Chris Nelson

Personal information
- Born: 27 September 1984 (age 41)

Sport
- Sport: Field hockey
- Position: Midfield

Senior career
- Years: Team / Caps / Goals
- 2006–2021: Kelburne / - / -

National team
- Years: Team / Caps / Goals
- 2008–2014: Scotland / 131 / -

Medal record
Representing Scotland
European Championship II
| Bronze medal – third place | 2011 Vinnytsia | Team |

= Chris Nelson (field hockey) =

Scottish field hockey player (born 1984)

Christopher Nelson (born 27 September 1984) is a Scottish former field hockey player who represented the Scotland men's national field hockey team at two Commonwealth Games.

== Biography ==
Nelson studied at Glasgow Caledonian University and played club hockey for Kelburne Hockey Club in the Scottish Hockey Premiership.

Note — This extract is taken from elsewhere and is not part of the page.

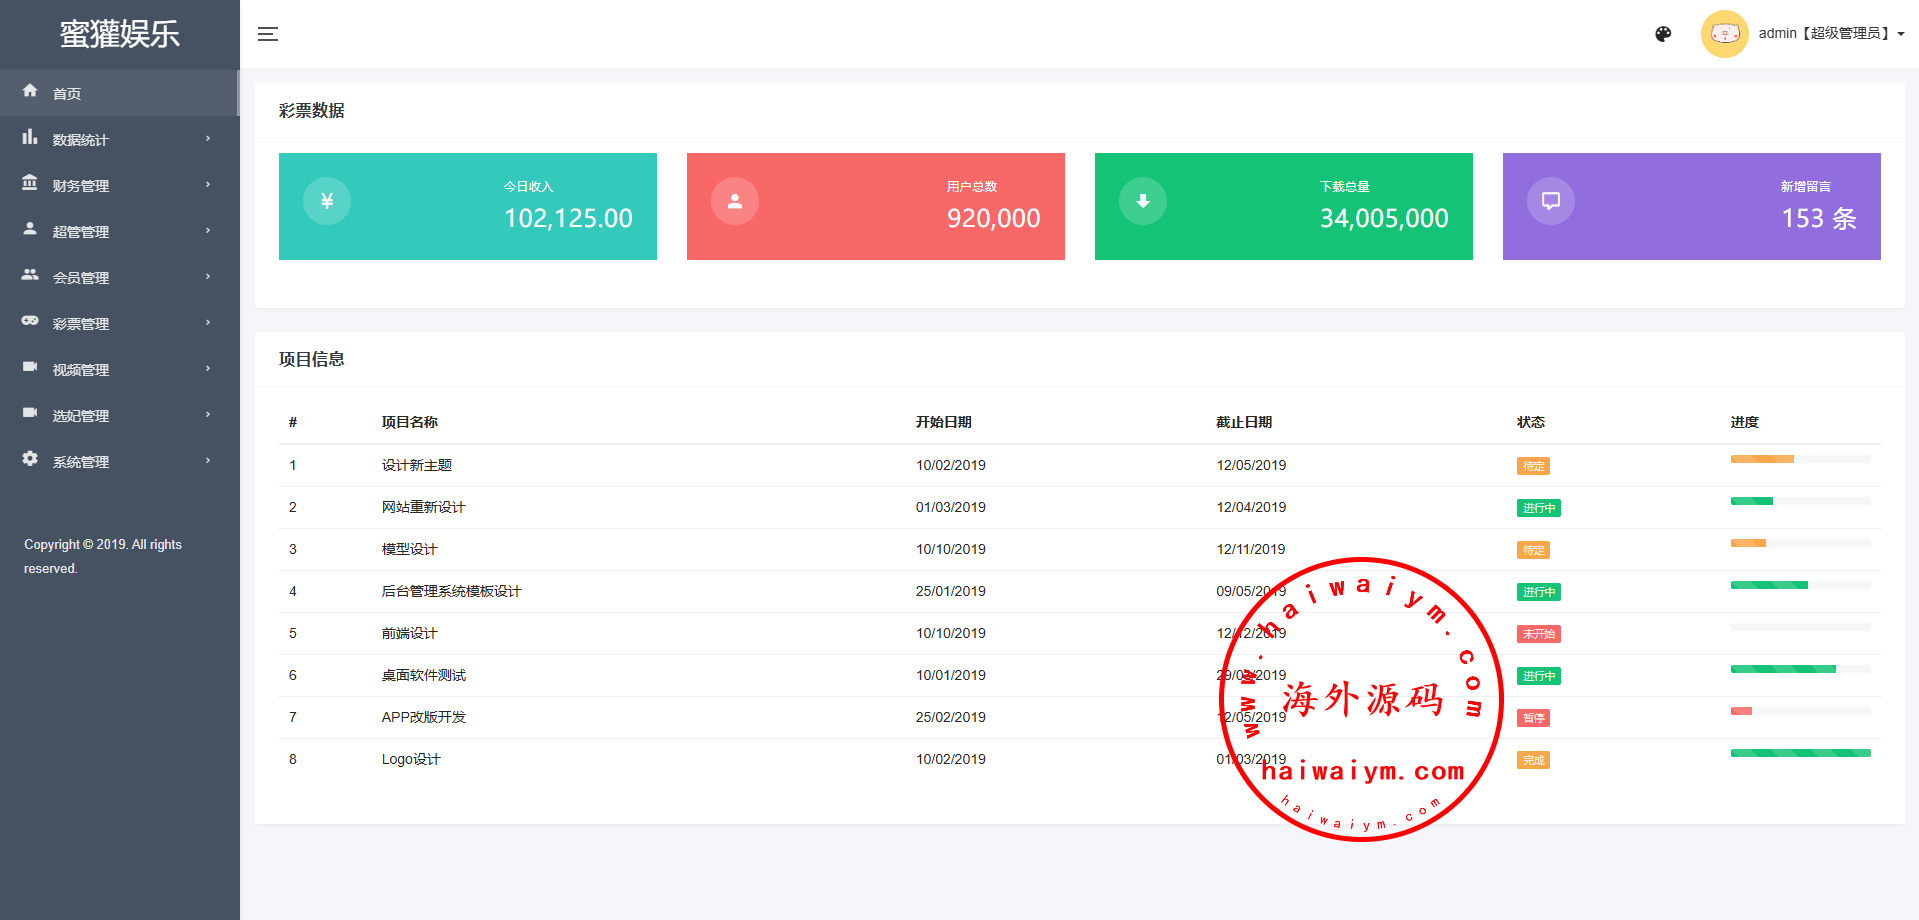Select the 后台管理系统模板设计 project row
Image resolution: width=1919 pixels, height=920 pixels.
[451, 592]
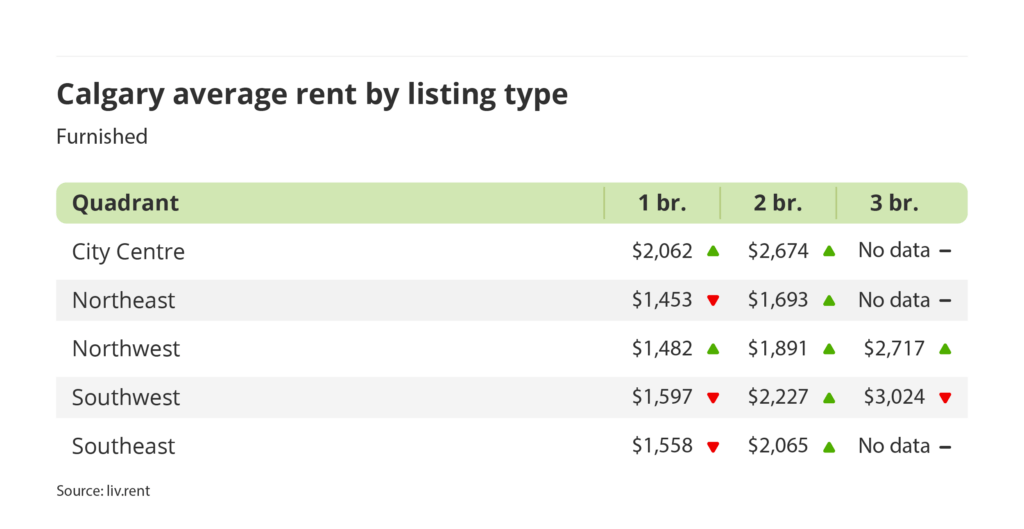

He was "left heartbroken" when he missed out on a place at the 2006 Commonwealth Games but continued to play for Scotland and Kelburne and was selected for the Scottish team at the 2010 Commonwealth Games in Delhi. He subsequently played and captained the teamduring the men's tournament. The following year he won a bronze medal with the Scotland team at the 2011 Men's EuroHockey Championship II in Vinnytsia, Ukraine.

He participated in his second Commonwealth Games after being selected as a member of Team Scotland for the men's tournament at the 2014 Commonwealth Games in Glasgow.

Nelson retired from international hockey in November 2014.

In 2018 he became the Director of Hockey at Kelburne.